Artushof, aan het centrale plein in de Oude Stad
Op mijn eerste avond in de stad liep ik op mijn gemak een rondje door de ‘oude’ stad. Het heeft op de een of andere manier geen echt middeleeuws karakter, zo’n 80% van de gebouwen lijkt uit de eind 19de of 20ste eeuw te stammen. Maar de historische gebouwen die wel zijn overgebleven zijn wel stuk voor stuk echte meesterwerken van de zogenaamde ‘baksteengotiek’. Rode bakstenen worden afgewisseld met stenen van een andere kleur of pleisterwerk. En dat staat heel mooi in het avond- of ochtendlicht.

Gildehuis, 15de eeuw
De volgende ochtend liep ik wat verder door. Eerst buiten de stadspoort om naar de ruïnes van het kasteel van de Teutoonse Orde. Deze ridderorde probeerde vanaf dit strategische punt het heidense Pruisen te veroveren en te bekeren. Torun lag destijds, in de 13de eeuw, in de bufferzone tussen Polen en Pruisen – als je nu op de kaart kijkt is het vrij diep Polen in, ongeveer in het midden van het land.
Het roemruchte fort blijkt een stuk kleiner dan ik gedacht had.
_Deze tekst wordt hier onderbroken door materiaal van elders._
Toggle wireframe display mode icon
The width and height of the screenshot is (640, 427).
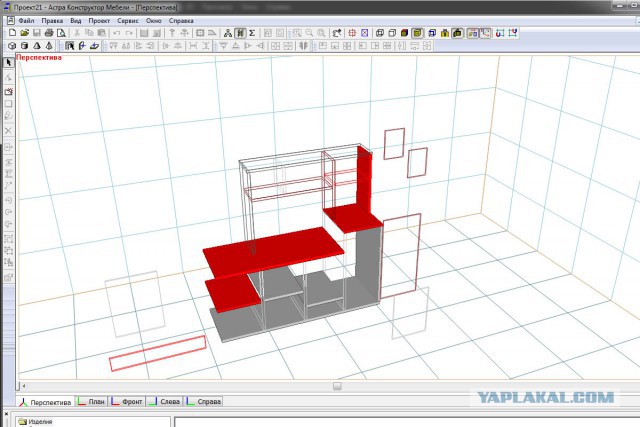(x=380, y=33)
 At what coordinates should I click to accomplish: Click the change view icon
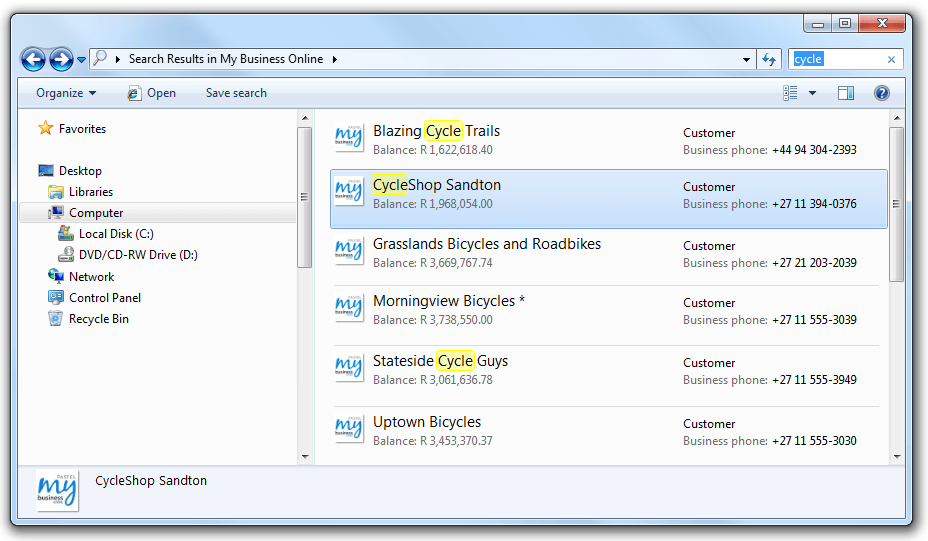(x=791, y=93)
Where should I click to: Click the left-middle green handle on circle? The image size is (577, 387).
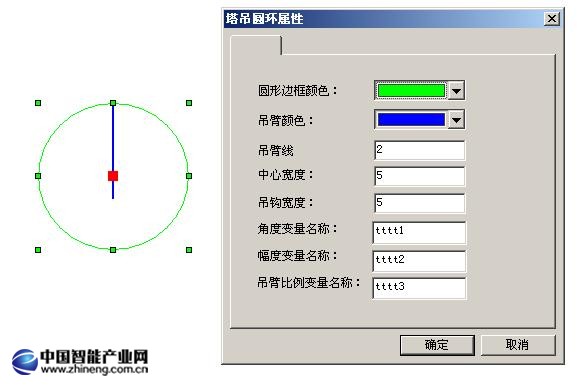38,176
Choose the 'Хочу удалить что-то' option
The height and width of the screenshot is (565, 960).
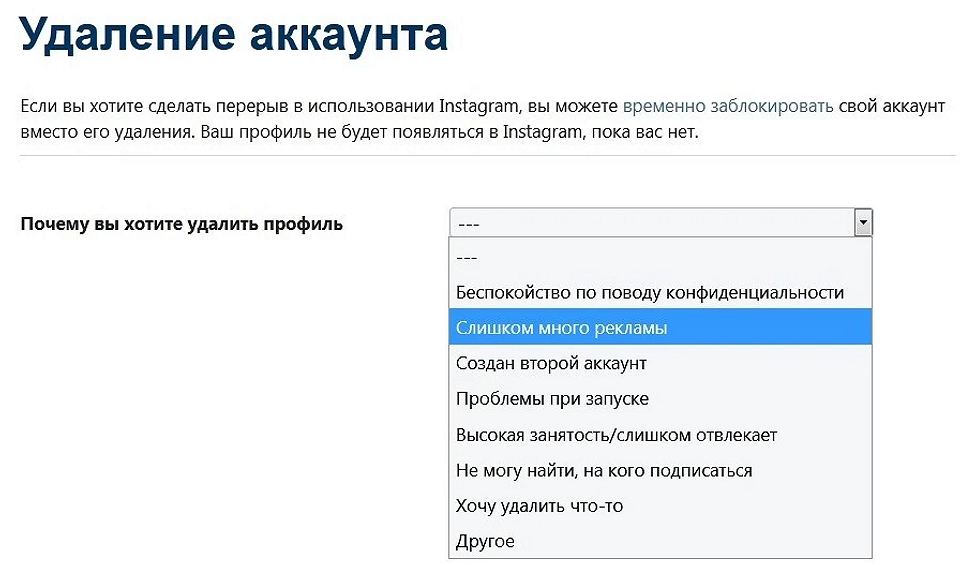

Er zijn alleen nog wat funderingen over, nadat in 1454 de burgers de Orde verdreven hadden en het fort platgebrand.

Restanten van het ridderkasteel
Ten westen van het fort ligt de ‘nieuwe’ stad. Deze is bijna net zo oud als de oude stad, hij stamt ook uit de 13de eeuw en werd gebouwd toen er meer huizen nodig waren voor ambachtslieden en industrie. Beide voormalige steden zijn nu aan elkaar gegroeid. Hier ligt de mooiste kerk, in ieder geval van de buitenkant bekeken: de St. Jacobuskerk. Ook deze is helemaal uit bakstenen opgetrokken.
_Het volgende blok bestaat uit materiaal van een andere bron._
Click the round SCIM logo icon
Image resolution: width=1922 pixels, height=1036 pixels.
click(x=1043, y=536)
Behalve om baksteen is Torun ook bekend om zijn peperkoeken
Aan het eind van de ochtend wandelde ik via een brug over de rivier de Vistula naar het centraal station. Hoewel Torun in de middeleeuwen zijn rijkdom aan die rivier te danken had, is het nu helemaal geen havenstad meer. Ik zag alleen wat roeiers en plezierboten.